In the end, Mrs. Thorn pretended they all still had their heads firmly attached to their necks. David was told to write his account immediately. He casually asked to be allowed to return home to change. Permission was granted, but they wanted him back within an hour or so, and expected a version by morning.
It was midnight when he walked out of the Newstime building for the last time. The radio cab was waiting. He took his carry-on luggage into the back seat and leaned on it while they drove down Fifth Avenue. He half-expected the city to look different, since he and his life had been so completely changed by the last two days. He wanted something in the architecture of New York to reflect the altered inner landscape of his mind. But, he realized, what made the town so majestic was its indifference. They passed a laughing couple on a corner, the sounds of their joy swallowed by the building’s hollows.

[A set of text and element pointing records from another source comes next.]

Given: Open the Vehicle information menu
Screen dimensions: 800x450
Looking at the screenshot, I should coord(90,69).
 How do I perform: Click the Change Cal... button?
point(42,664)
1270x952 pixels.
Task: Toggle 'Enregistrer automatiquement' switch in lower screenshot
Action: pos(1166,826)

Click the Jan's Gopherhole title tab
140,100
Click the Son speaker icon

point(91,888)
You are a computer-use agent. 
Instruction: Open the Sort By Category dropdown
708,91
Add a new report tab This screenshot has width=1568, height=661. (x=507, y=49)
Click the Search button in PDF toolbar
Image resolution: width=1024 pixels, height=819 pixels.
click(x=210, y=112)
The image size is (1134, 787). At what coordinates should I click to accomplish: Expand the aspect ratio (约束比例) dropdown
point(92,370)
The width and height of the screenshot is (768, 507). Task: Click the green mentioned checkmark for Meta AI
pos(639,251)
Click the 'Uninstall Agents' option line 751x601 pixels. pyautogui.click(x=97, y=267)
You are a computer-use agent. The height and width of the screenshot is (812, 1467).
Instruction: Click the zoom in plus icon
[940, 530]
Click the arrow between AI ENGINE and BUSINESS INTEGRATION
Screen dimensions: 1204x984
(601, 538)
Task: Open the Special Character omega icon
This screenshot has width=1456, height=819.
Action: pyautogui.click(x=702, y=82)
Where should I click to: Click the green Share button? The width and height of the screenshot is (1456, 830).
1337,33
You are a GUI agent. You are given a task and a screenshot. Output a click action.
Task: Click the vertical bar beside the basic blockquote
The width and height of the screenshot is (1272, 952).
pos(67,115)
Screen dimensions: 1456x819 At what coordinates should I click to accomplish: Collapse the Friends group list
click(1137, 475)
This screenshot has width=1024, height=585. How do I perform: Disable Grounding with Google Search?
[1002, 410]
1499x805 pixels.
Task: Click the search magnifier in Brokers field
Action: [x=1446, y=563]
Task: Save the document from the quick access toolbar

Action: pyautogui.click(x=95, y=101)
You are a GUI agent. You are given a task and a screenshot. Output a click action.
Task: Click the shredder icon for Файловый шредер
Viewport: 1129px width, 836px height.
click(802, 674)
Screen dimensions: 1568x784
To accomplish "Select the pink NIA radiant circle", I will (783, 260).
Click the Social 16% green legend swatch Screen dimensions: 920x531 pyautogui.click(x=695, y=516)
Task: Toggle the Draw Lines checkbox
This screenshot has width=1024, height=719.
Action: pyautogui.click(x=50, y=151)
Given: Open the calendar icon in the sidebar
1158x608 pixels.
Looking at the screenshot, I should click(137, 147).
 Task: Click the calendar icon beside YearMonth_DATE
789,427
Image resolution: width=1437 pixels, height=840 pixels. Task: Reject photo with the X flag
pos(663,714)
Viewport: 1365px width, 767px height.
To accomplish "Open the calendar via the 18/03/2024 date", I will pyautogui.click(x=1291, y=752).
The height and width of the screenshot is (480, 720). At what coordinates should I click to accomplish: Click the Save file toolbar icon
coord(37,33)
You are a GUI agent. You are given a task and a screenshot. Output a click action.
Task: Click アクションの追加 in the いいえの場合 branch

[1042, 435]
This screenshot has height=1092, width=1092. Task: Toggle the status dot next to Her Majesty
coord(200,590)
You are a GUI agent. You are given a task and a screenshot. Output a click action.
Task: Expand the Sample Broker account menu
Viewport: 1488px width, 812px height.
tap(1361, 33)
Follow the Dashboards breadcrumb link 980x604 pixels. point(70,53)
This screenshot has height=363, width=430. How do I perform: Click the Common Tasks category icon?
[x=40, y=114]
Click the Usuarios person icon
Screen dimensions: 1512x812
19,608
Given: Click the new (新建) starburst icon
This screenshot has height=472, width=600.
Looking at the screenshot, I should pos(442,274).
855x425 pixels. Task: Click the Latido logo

A rag-covered woman moved, head bowed, under the public library’s lions — an ant crawling up an impossible stairway, liable to be stepped on by the giants who surely must inhabit such a building. Everywhere the stacks of lighted boxes suggested countless lives, at rest or restless, unaware of their insignificance.
Once he had looked at the city as a sight to conquer. He rode home from the magazine feeling the power and influence that surrounded him, certain his fate would be to move these people, to tell them what to think, what to do. Behind the mask of objectivity had lurked the even darker face of power. What a silly youthful dream. It could never have happened, it hadn’t been a dream that was coming true — he was simply another doll living in these endless rows of dollhouses. Toys for giants he neither knew nor understood.
He wondered how long it would be before Patty would tell about the things she had found. At first she’d swear to keep it to herself — probably to spare herself the embarrassment. But when she got another lover, that fear would dissipate, and it would join the repertoire, another story of another crazy lover from her past. She’d use it, if not in her next novel, then in the one after.